It’s Just So Frustrating

Economic and Financial Frustration, Where is it going?Back on June 16 I wrote an article suggesting how I never enjoyed riding the roller coast at the amusement parks and my analogy was to the wild ups and downs of the stock market. Today (July 29, 2010) was another reminder of just why I wrote that article. The opening bell sounds and based on some released corporate earnings reports it proceeds to go up during the morning by 86 points. Then, based on some deflationary comments by a Federal Reserve Governor, suggesting a correlation is possible for the U.S. economy to the lost decade of Japan, it proceeds to go down from yesterday by -109 points. For those of you without a calculator handy that resulted in an intraday swing of 196 points. Watching this play out on the stock screen at times is just amazing and for the record, the Dow closed down -32 points while flirting both positive and negative throughout the afternoon.

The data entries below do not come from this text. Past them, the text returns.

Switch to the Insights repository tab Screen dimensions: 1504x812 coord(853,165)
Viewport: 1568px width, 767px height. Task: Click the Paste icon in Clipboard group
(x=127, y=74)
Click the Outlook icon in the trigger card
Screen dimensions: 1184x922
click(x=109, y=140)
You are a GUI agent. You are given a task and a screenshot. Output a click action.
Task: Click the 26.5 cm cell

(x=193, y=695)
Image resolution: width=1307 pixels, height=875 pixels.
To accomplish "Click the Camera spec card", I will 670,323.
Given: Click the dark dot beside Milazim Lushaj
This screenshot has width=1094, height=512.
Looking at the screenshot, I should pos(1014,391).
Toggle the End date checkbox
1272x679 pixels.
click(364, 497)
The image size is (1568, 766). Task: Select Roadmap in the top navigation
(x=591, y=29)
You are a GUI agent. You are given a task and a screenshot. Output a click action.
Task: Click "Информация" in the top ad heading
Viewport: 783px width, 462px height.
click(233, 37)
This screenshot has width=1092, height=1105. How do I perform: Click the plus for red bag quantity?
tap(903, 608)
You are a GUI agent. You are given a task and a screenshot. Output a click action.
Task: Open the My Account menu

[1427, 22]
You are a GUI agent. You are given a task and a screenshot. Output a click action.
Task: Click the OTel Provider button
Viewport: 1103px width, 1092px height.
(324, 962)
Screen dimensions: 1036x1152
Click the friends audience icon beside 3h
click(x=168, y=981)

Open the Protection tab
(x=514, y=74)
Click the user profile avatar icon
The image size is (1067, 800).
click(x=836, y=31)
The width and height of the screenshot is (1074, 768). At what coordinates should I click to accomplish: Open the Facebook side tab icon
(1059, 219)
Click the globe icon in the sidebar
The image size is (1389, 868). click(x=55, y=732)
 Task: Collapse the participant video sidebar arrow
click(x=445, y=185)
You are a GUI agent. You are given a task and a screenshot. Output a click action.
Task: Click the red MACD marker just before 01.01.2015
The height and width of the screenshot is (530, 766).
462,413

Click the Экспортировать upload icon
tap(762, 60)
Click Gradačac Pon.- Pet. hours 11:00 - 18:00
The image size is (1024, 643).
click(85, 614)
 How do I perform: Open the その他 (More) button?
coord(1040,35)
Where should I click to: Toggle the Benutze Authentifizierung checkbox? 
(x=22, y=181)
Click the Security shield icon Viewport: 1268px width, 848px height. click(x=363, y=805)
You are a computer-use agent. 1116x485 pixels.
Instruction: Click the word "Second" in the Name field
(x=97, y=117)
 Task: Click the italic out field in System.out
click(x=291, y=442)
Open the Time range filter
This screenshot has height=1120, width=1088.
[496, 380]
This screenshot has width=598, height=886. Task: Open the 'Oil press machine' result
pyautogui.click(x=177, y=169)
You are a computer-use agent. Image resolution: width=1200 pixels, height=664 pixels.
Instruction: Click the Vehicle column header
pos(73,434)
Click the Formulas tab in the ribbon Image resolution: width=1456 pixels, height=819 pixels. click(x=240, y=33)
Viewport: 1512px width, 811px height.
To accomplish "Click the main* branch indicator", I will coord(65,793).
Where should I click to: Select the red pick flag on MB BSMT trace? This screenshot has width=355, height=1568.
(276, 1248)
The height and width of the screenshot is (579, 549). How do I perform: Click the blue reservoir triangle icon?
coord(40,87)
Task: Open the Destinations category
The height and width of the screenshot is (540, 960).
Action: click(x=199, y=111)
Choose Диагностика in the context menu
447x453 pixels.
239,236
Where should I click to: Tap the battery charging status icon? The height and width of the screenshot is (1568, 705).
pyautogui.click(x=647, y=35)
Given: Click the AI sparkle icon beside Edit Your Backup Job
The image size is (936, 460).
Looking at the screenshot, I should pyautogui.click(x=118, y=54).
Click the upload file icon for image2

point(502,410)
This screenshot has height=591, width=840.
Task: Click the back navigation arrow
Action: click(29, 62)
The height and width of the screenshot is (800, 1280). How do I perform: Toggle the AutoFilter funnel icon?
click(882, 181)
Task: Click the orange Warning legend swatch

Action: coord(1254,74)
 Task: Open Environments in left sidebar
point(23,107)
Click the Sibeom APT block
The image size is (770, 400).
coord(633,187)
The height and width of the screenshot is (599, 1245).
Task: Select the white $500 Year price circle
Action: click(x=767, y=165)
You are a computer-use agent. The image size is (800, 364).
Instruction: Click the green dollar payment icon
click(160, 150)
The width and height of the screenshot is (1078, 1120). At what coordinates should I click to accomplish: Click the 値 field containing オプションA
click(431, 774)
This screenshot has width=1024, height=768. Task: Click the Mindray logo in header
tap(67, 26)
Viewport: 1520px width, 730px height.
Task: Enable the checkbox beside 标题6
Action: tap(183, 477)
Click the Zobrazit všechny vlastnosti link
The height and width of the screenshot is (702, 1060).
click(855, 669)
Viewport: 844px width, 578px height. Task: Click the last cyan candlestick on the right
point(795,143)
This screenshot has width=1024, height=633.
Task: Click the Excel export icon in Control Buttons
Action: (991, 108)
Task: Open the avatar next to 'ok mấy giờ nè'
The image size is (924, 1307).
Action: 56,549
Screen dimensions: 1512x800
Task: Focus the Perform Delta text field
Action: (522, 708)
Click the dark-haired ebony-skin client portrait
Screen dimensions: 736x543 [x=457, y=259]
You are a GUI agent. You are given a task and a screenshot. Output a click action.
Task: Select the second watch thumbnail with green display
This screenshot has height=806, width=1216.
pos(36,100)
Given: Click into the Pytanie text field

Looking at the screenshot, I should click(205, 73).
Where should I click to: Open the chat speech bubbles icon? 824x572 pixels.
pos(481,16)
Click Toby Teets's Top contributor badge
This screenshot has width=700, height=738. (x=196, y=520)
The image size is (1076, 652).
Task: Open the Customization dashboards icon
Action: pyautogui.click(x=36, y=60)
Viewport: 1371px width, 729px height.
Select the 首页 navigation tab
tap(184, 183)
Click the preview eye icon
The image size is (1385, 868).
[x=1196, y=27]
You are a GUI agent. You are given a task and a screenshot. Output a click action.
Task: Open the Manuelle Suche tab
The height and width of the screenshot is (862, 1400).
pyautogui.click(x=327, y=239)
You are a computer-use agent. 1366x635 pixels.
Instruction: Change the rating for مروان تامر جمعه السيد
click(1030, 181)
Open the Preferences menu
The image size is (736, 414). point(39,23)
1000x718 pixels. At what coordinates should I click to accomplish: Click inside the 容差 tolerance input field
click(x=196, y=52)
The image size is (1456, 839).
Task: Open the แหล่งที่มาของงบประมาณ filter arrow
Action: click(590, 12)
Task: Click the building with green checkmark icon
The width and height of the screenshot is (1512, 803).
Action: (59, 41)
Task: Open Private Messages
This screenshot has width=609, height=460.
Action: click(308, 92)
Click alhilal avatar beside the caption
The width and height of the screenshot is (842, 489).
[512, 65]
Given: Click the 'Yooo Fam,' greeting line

Like I titled the article here, it is just so frustrating! I continue to see this disconnect between the economy and the stock market. Sure it has been a pretty good earnings season so far for many of the reporting companies, but I seriously question whether corporate America is really tuned in to the real economic direction over the second half of the year Maybe I sound a bit cynical but I feel that there are just too many signs that the economy is not healthy. We have a weak labor market, housing activity is extremely soft, as are retail sales, and there are a number of indicators reflecting a deterioration in consumer confidence.

A troubling news story I saw today indicated that foreclosure filings climbed in three-quarters of U.S. metropolitan areas in the first half of the year. A spokesperson for Irvine, California based RealtyTrac indicated that we are dealing with underlying economic weakness as opposed to unsustainable home prices and bad loans. The company said that 154 of 206 U.S. metro areas with populations of more than 200,000 had increases in households with foreclosure filings. Cities in Nevada, Florida, California and Arizona account for the 20 highest foreclosure rates. It wasn’t that many years ago that these locations were hitting the headlines for the hot spots for real estate purchases.

First time unemployment claims fell by only 11,000 in the week of July 24 to 457,000. That clearly signals that the labor market appears to be very slow in improving and limited job gains may restrain consumer spending. Contrary to my earlier comment about the favorable earnings reports from many companies, there was a report today from consumer blue chip Colgate that disappointed investors and could be the indication of a consumer spending pullback.

I feel that the financial crisis hasn’t disappeared, it just seems to have changed shape. It doesn’t appear to be on Wall Street like at the beginning, but it surely rests on the lap of those on Main Street. Unless housing and unemployment problems start to subside the disconnect I spoke of will surely disappear and the markets and economy will finally be on the same page.